As the conglomerate was straining under the weight of financial debt, credit bankers and investors rushed to meet Guo when he returned to China after a months-long overseas trip in September. They mostly sought to find out more about his personal fortune and Fosun’s self-rescue plan to decide whether to call back loans, according to people familiar with the matter who asked not to be named discussing private conversations.
Yet Guo had a plan: streamline his businesses. He instructed every executive and business head at the firm to become a salesman, the people said.
Fosun has already offloaded stakes in a Chinese insurer, a mining firm and a utilities company. Assets worth more than $3.7 billion are still up for sale, according to data compiled by Bloomberg.
Fosun now looks like it's among the rare soft-landing cases in this credit crisis. One of its major units secured a 12 billion yuan ($1.7 billion) loan from eight banks earlier this year.

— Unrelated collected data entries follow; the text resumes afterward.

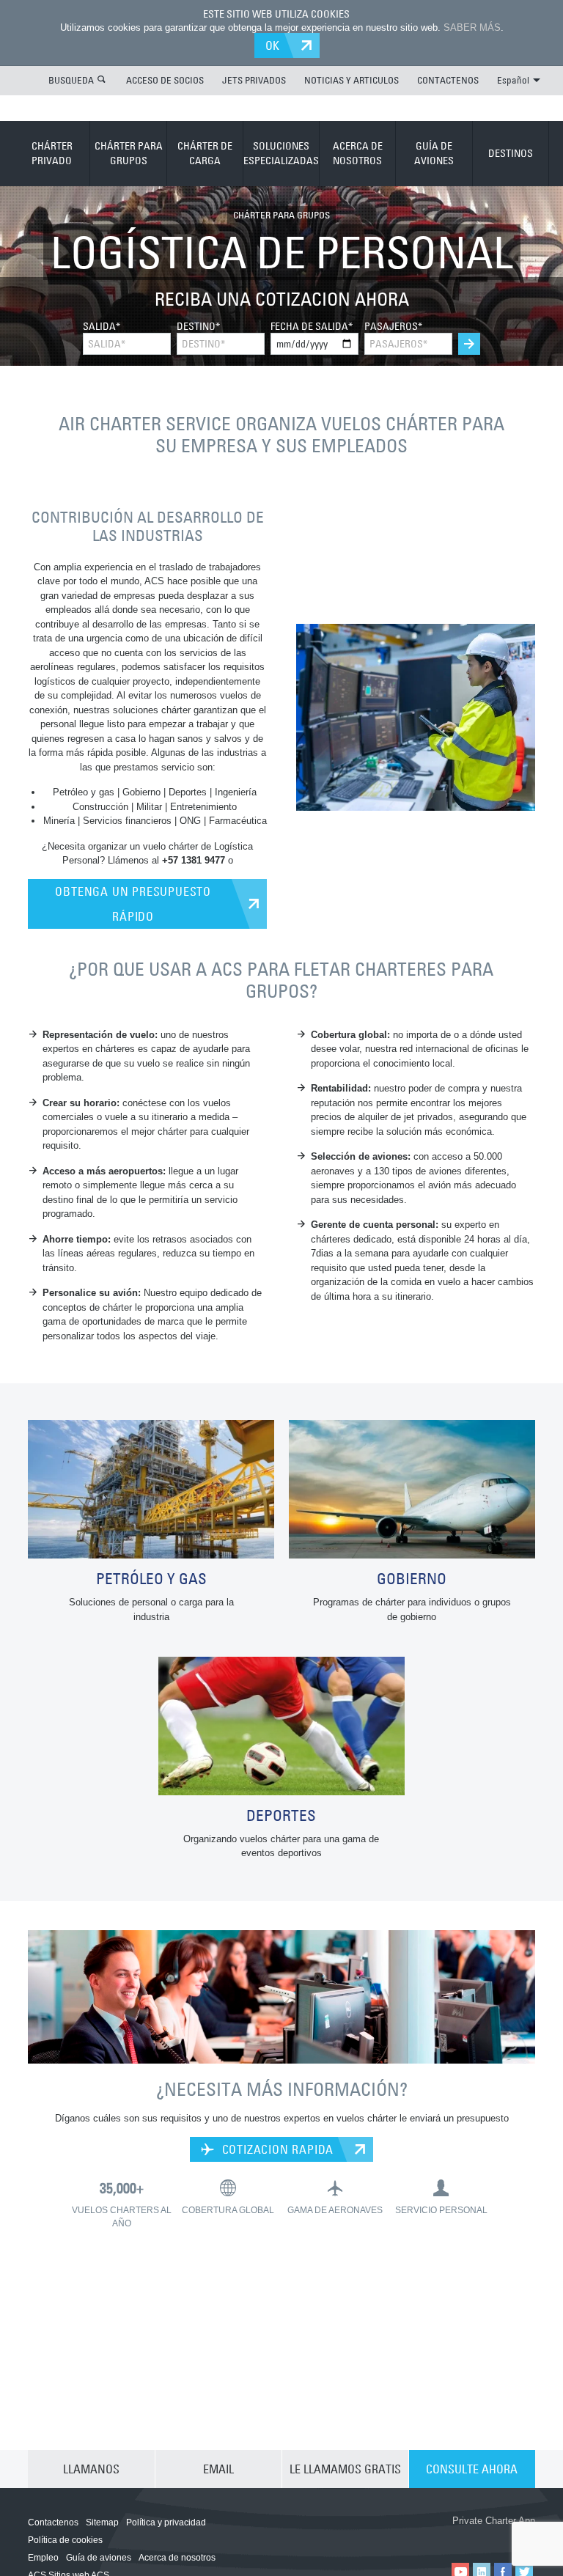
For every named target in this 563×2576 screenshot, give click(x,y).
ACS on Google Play (494, 2537)
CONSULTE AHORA (472, 2469)
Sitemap (102, 2522)
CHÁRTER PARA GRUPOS (129, 153)
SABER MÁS (472, 27)
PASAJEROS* (393, 326)
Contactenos (53, 2522)
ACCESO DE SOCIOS (165, 80)
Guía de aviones (98, 2558)
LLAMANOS (91, 2469)
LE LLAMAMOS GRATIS (345, 2469)
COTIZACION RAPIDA (276, 2149)
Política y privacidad (166, 2522)
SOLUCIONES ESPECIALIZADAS (281, 153)
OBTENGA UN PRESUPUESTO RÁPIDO (133, 904)
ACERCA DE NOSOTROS (358, 153)
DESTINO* (198, 326)
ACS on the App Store (406, 2537)
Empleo (43, 2558)
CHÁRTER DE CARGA (204, 153)
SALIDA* (101, 326)
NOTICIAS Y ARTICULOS (351, 80)
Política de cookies (65, 2540)
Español (513, 80)
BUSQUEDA (71, 80)
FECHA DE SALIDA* (312, 326)
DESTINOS (510, 153)
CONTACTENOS (448, 80)
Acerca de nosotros (177, 2558)
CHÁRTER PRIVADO (52, 153)
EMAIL (218, 2469)
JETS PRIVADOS (254, 80)
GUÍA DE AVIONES (434, 153)
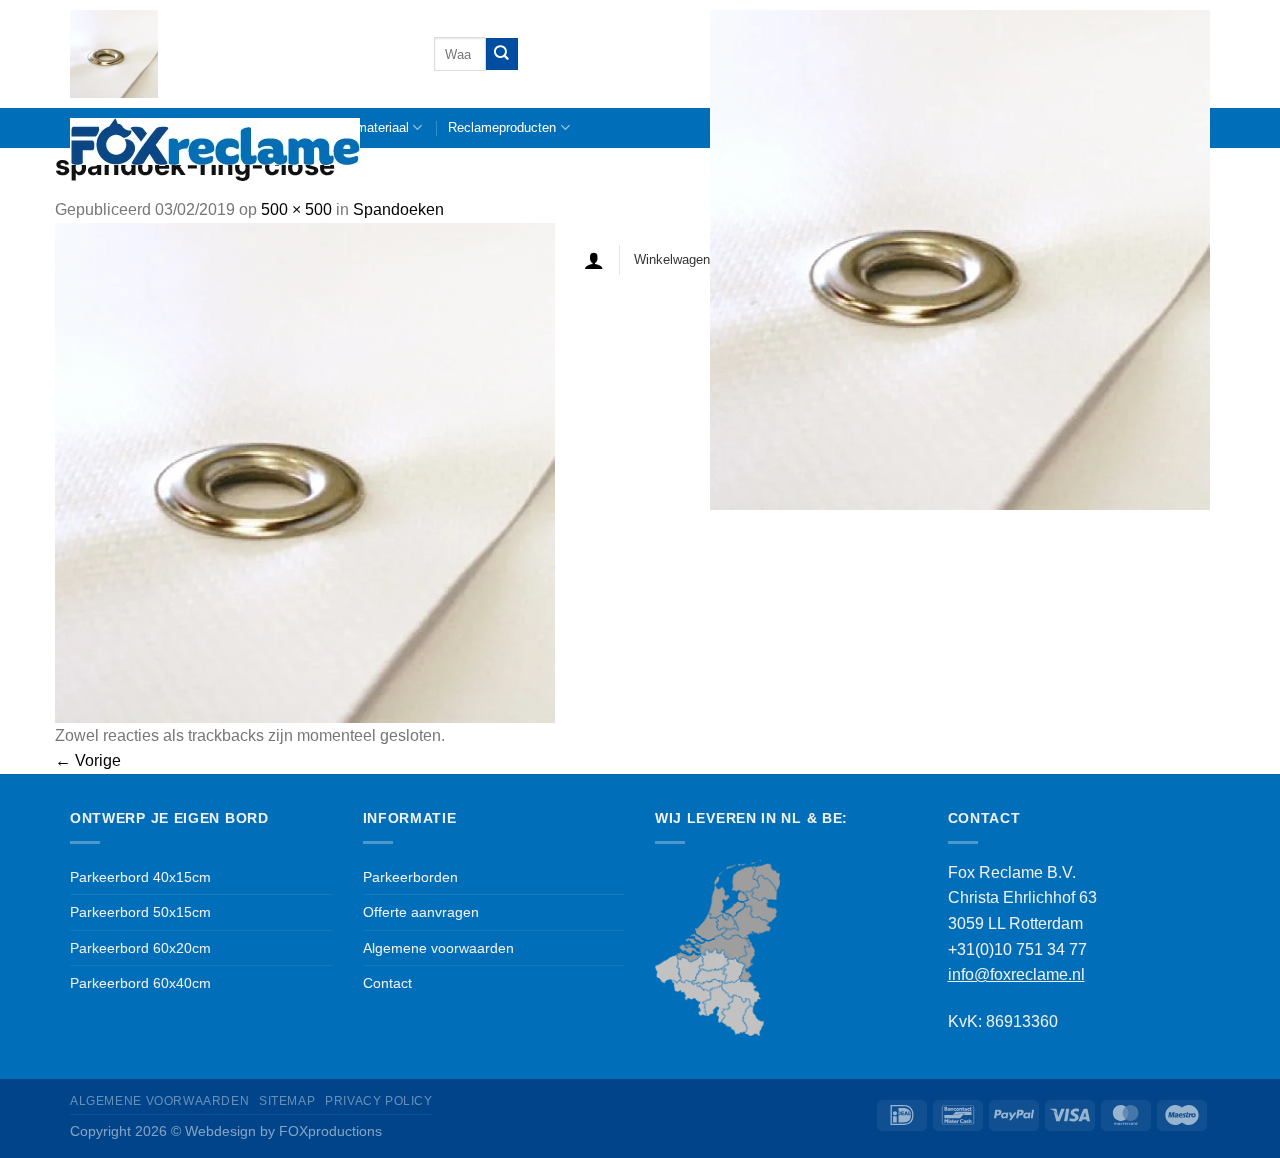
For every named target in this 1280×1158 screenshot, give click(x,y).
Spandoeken (398, 209)
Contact (387, 983)
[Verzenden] (502, 53)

A Fosun representative said the group will keep selling assets to focus on core businesses in the household consumption sector.
CHALLENGES AHEAD
While Fosun’s shares have rebounded from their lows — with Guo’s fortune rising about 60% since September to about $1.6 billion, according to the Bloomberg Billionaires Index — there is a long road ahead. The shares have slipped from a high at the end of January along with the broader market.
Jiangsu Shagang Group Co. sued the conglomerate after it terminated its agreement to buy the $2 billion stake in Nanjing Iron & Steel’s parent to go with a Citic Ltd. firm instead. The dispute could put the deal at risk, with Fosun possibly bearing the expenses for breaking the earlier agreement.

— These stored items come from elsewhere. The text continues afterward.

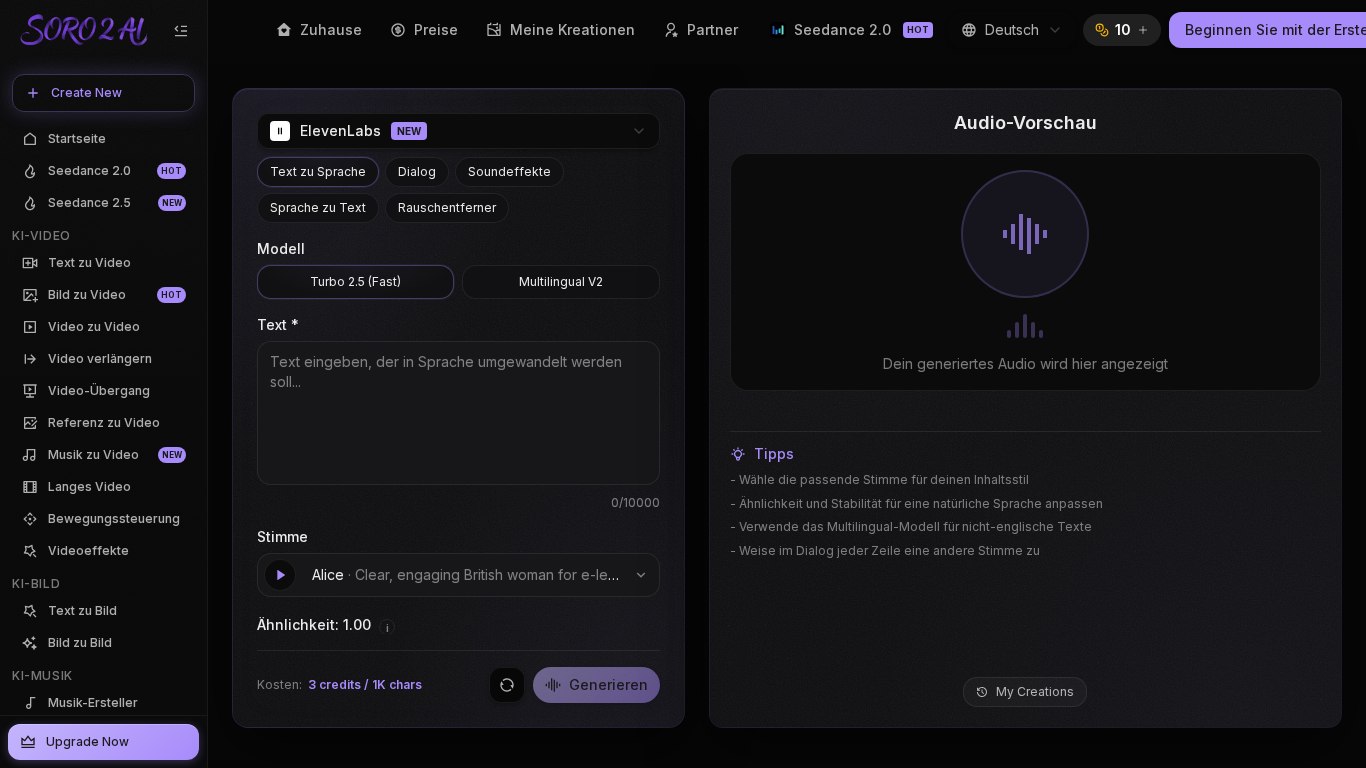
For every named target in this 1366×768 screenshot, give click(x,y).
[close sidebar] (181, 31)
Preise (436, 29)
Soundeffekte (509, 171)
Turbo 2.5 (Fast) (355, 281)
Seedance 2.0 (861, 29)
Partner (712, 29)
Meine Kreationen (572, 29)
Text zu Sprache (318, 171)
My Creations (1035, 691)
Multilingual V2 (561, 281)
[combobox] (1012, 30)
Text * (278, 324)
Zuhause (331, 29)
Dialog (417, 171)
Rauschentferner (447, 207)
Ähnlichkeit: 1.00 (314, 624)
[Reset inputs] (507, 685)
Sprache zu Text (318, 207)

The Fosun representative said the conglomerate didn’t violate the pact with Shagang and the litigation won’t affect the normal operation of the group.
Meanwhile, Beijing’s modest economic growth target of about 5% for the year could handicap Fosun’s revival. Moody’s Investors Service withdrew its credit ratings this month, citing insufficient information, while S&P Global Ratings has a negative outlook on the firm.

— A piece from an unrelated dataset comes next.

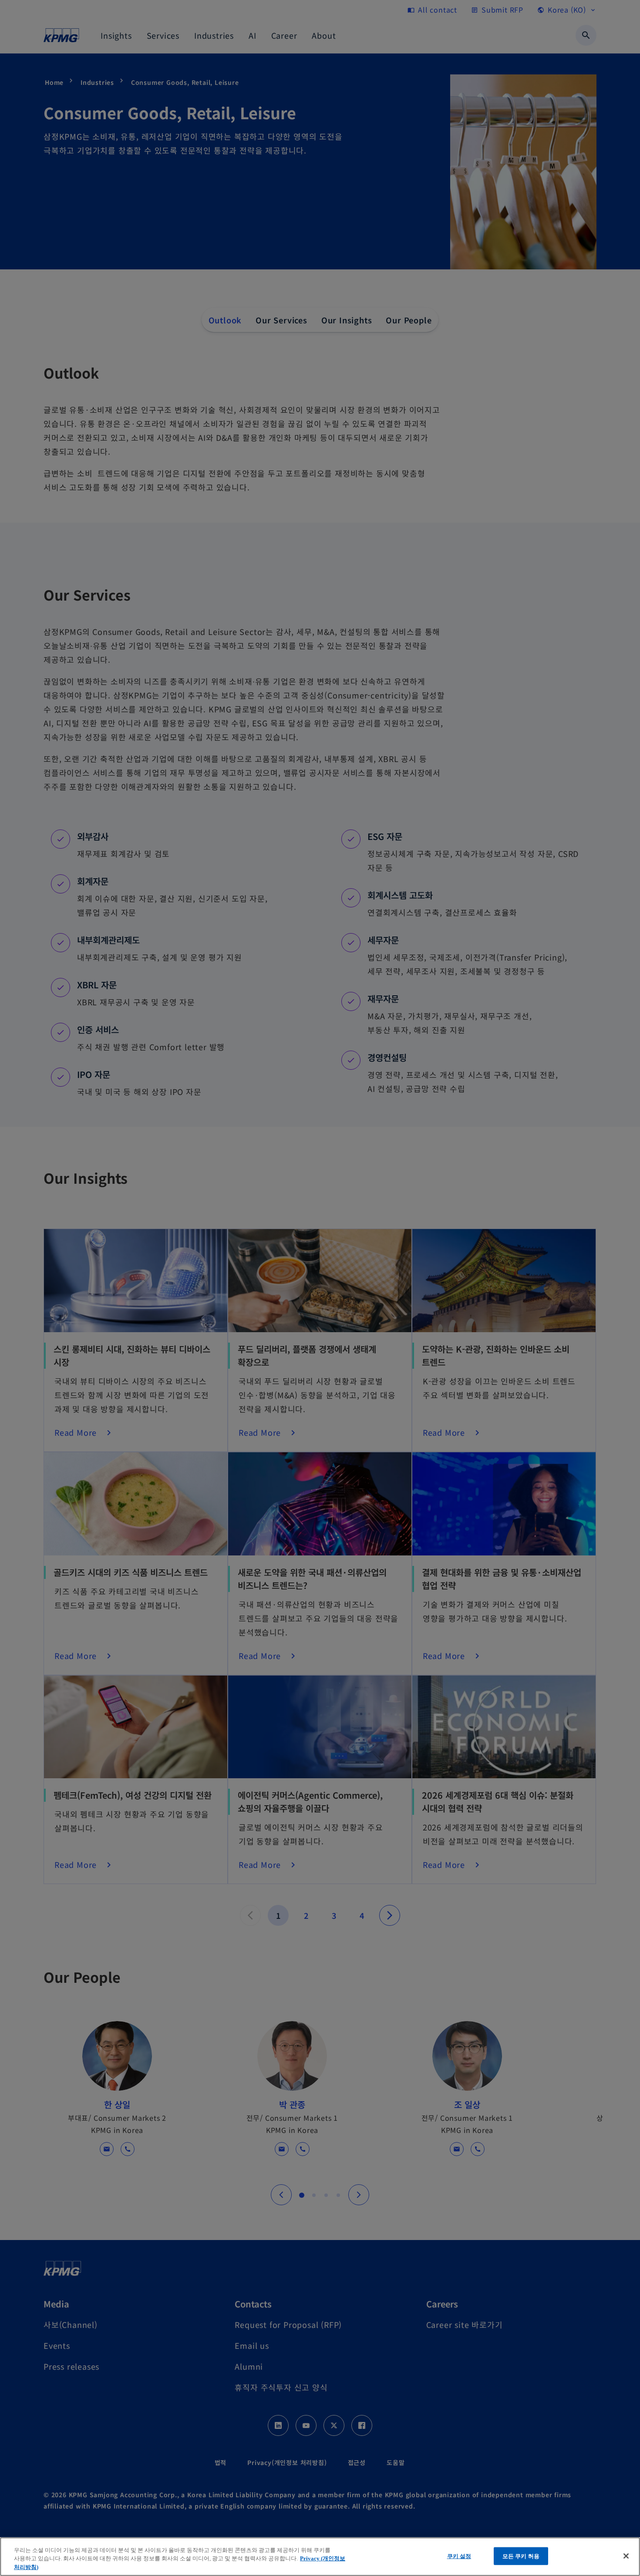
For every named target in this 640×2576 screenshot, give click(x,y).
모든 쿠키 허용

“Fosun will likely trim its balance sheet further while focusing on core holdings via additional asset sales this year, but uncertainties remain for such divestments,” said S&P director Chloe Wang, adding that the bank loan it secured in January won’t be enough to cover all of its debt. Fosun needs to improve its capital structure, and that will take time, she said.
GREAT SURVIVOR
Guo founded Fosun’s predecessor with three university classmates in 1992. From a tiny Shanghai house near Fudan University, they rode bikes to meet clients and offer consulting services.
The group was one of the first giants in China that feasted on easy bank loans to go on an expansion spree. By the time it went public in Hong Kong in 2007, Fosun was the country’s largest private conglomerate.
At its peak, it owned almost 50 major business units, including insurer Fidelidade, resorts around the globe, pharmaceutical companies and metals producers.
The music stopped when the government began cracking down on private-sector leverage. In October, Fosun said it would unload as much as $11 billion of assets in the next year to refocus on three key sectors: pharma, retail and tourism.
Guo pledged last month the company will continue to prioritize “sustainable growth” and speed up cash inflow, reducing interest-bearing debt and improving credit ratings by accelerating divestments of non-core assets.
“Fosun has taken the right decision to improve on its financial situation with some divestments,” said Alicia Garcia Herrero, chief economist for Asia Pacific at Natixis SA, adding that China’s recent relaxation of policies is also helping. "The leadership seems to be fully aware of how much it needs the private sector to jumpstart growth and how important growth is for China to avoid social problems."